WRITTEN TASK 1: List every nationality that the passage on Memel in 1922 mentions.
WRITTEN TASK 2: Carry the passage on Memel in 1922 forward from its last sentence.

━━ SUPPLIED TEXT

We have been unable to discover if Laroche sent any questionnaires to any of the German groups. However, in view of the fact that none of the sources mention any. it is fairly safe to conclude that if any were presented, they have not been made public.

The French desired the creation of a free city in Memel, but the British did not support them in this.96 However, in spite of British opposition, the Laroche committee seems to have been going in that direction.97 The Polish proposal for a free state for the trial period of ten to fifteen years was in all likelihood the solution that would have been adopted.

The Allies never seem to have seriously considered a plebiscite in 1922. The Germans in the territory were at the time well disposed toward one;98 however, it did not meet the approval of the Lithuanian element: "... we find ourselves compelled to protest against any plebiscite proposal for a population which, from time immemorial has been subjected to an agitation devoid of scruples."99 

Lithuanian fears that Memel might become a free city were growing. There was a feeling that under such a status it might come under Polish influence. The Polish-Memel Convention of April 6, 1922, though thwarted by the Lithuanian blockade of the Niemen,100 was looked at uneasily.

━━━━
━━ DATASET CONTENT

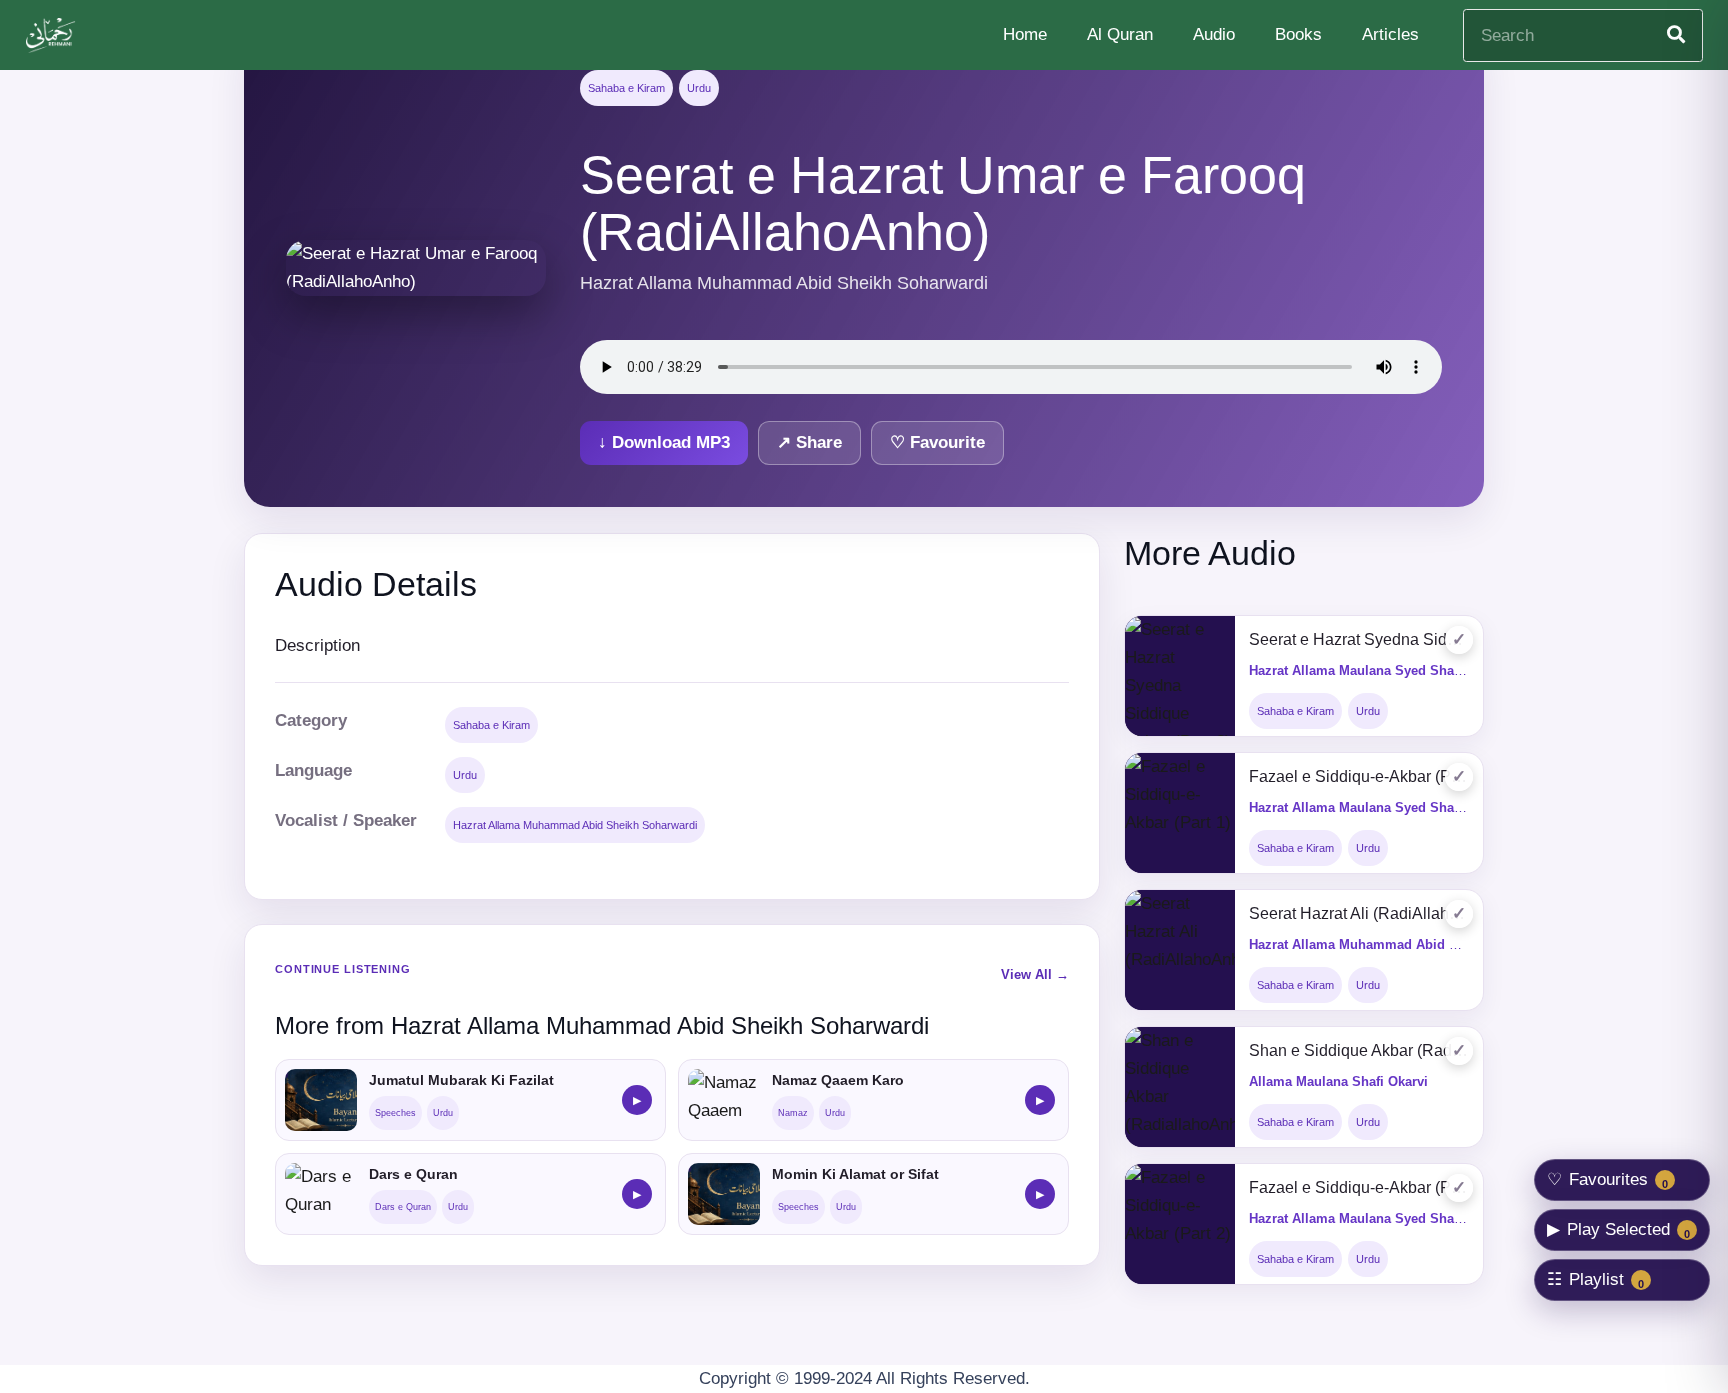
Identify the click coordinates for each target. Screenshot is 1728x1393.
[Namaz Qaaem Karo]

━━━━

FINAL ANSWER 1: German, French, British, Polish, Lithuanian

FINAL ANSWER 2:
In December, 1922, after Lithuania had been recognized de jure, it became evident that the Laroche committee might soon reach a decision on Memel. Many prominent Lithuanians, no doubt disillusioned by the failure of the Conference of Ambassadors to effect a Polish evacuation of Vilna and believing that Memel should have been handed over to Lithuania following the extension of de jure recognition, became convinced that the Entente was hostile to Lithuanian national aspirations and that the Memel decision would be unfavorable to Lithuania. They began to feel that only Lithuania could solve the phoblem favorably through a coup.

Although the Lithuanian government had no definite policy toward Memel101 and was officially neutral in the question of a proposed takeover and although the President, A. Stulginskis, was opposed to the idea as being too risky, certain highly placed individuals actively supported the proposal. The Prime Minister, E. Galvanauskas, personally favored the idea; he received strong support from Ex-President A. Smetona.102 On December 23, 1922, the latter published an emotional article in the weekly Trimitas (Trumpet) arguing that even were there not a single Lithuanian in Memel, the city should by right go to Lithuania for economic reasons.103 On January 4, 1923, in another article for the same publication, he stated that Lithuania would never accept any solution of the Memel problem which did not assign the area to her alone. He went as far as to hint at the possibility of a Lithuania invasion, stating that experience had shown that without de facto there was also no de jure.104 The idea of staging a takeover seems to have been prevalent among high Lithuanian government officials who felt that since Lithuania had been recognized de jure by the powers on December 20, 1922, and had not yet been given Memel, she was not slated to receive it at all.105 In spite of the opposition of some army officers,106 the decision to create a Lithuanian putsch in the Memelland was taken on January 4, 1923.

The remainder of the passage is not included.